Last week I drove Himself crazy.
“Himself,” I’d ask sweetly, “Did you get some paper towels and toilet paper? We need them.”
A day went by and Himself didn’t get them. The next day, I asked again. “Himself, we need paper towels and toilet paper. Can you get some?”
Well, Himself was busy that week but a few days later, when I got in from work, he said to me, “Guess what? I got paper towels and toilet paper.”
Thank the Lord! To me, TP and PT’s are not just paper products; they are the signposts of my life. I am always concerned that we are running out of one or both of these items, and that I need to have contingency plans in place if I am short on either. Will I use paper towels if I run out of toilet paper? If I run out of toilet paper, I may have to get the Kleenex involved! Then I’ll have to worry about my Kleenex inventory, which is a whole other level of paper-products to prioritize!
I have definite preferences of what types of PT and TP I like. Himself got some Scott paper once which was just too slick, if you ask me. My cleaning lady requires Bounty paper towels. The woman can barely speak English but managed to communicate very clearly to me last week that the Duane Reade-label paper towels I’d picked up in a pinch were woefully inadequate. I couldn’t disagree with her.

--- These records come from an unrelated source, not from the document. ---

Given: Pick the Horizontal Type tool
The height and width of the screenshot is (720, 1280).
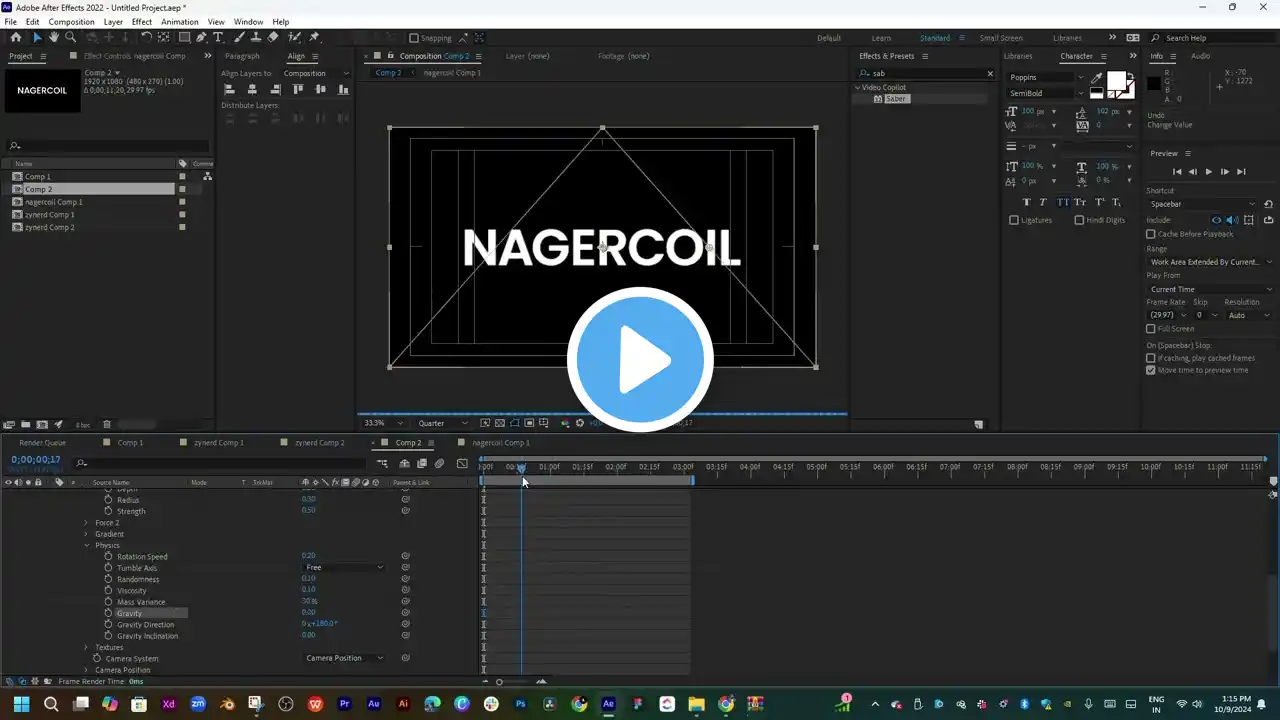Looking at the screenshot, I should 218,37.
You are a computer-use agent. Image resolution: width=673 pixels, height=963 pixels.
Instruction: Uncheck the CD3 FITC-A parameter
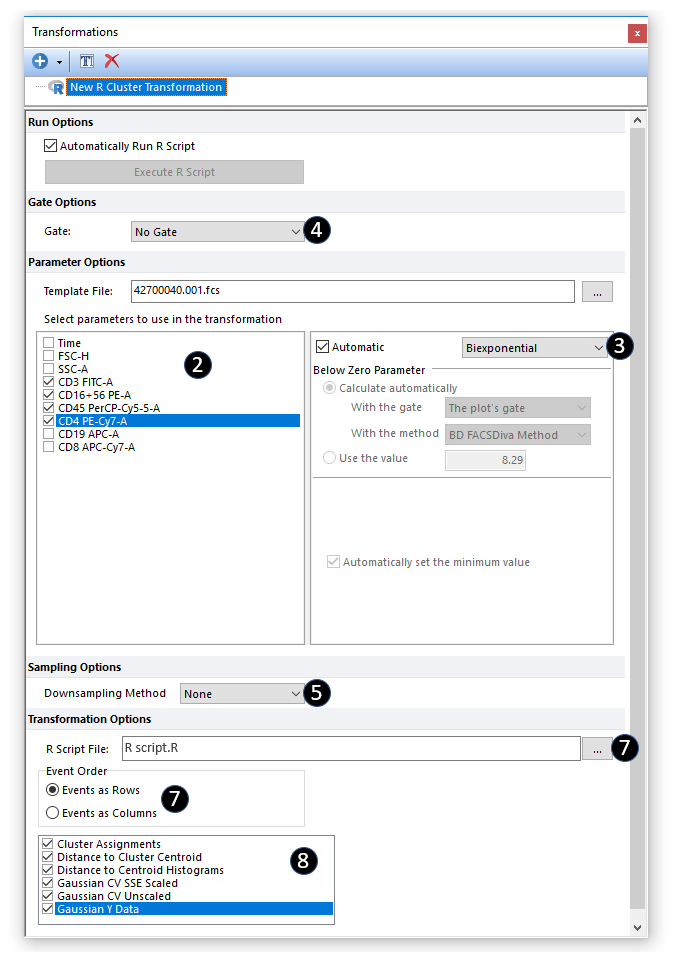(49, 382)
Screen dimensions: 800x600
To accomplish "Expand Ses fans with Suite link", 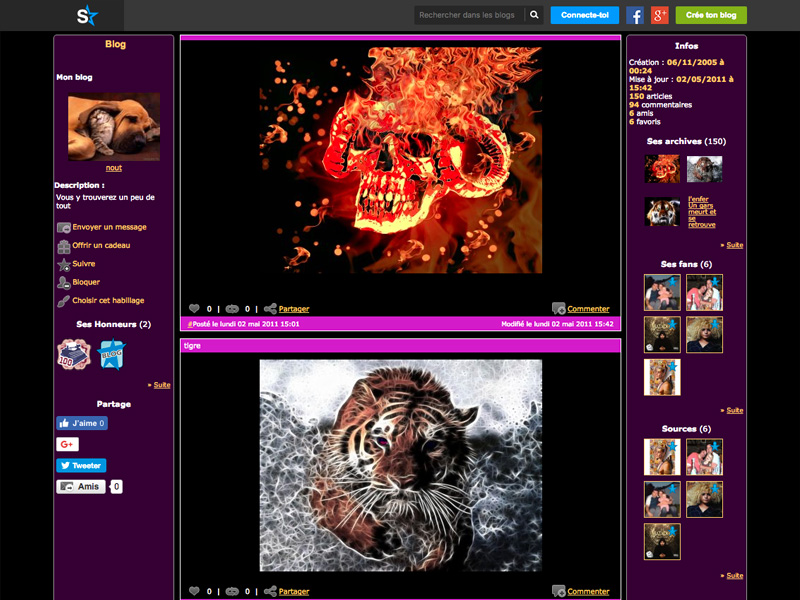I will (x=734, y=410).
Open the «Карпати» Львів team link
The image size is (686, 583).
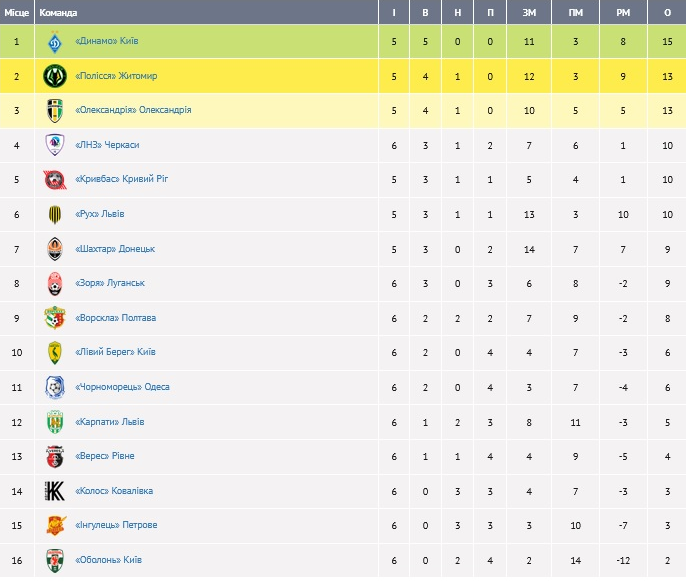(110, 422)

Now, you might think, “Paper towels and toilet paper? Big deal! You run out, you go get some more.”
No, my friends. Not in my world.
There is something about a bare paper towel rack or naked toilet paper holder that makes me feel like the house is not cared for. It’s reassuring to me to know that if I look over to the right in my bathroom, there’s a plump roll waiting to be unfurled. Or in the kitchen, a fat cylinder of Bounty prepared for unspooling. Like happy flags.
Long may they wave.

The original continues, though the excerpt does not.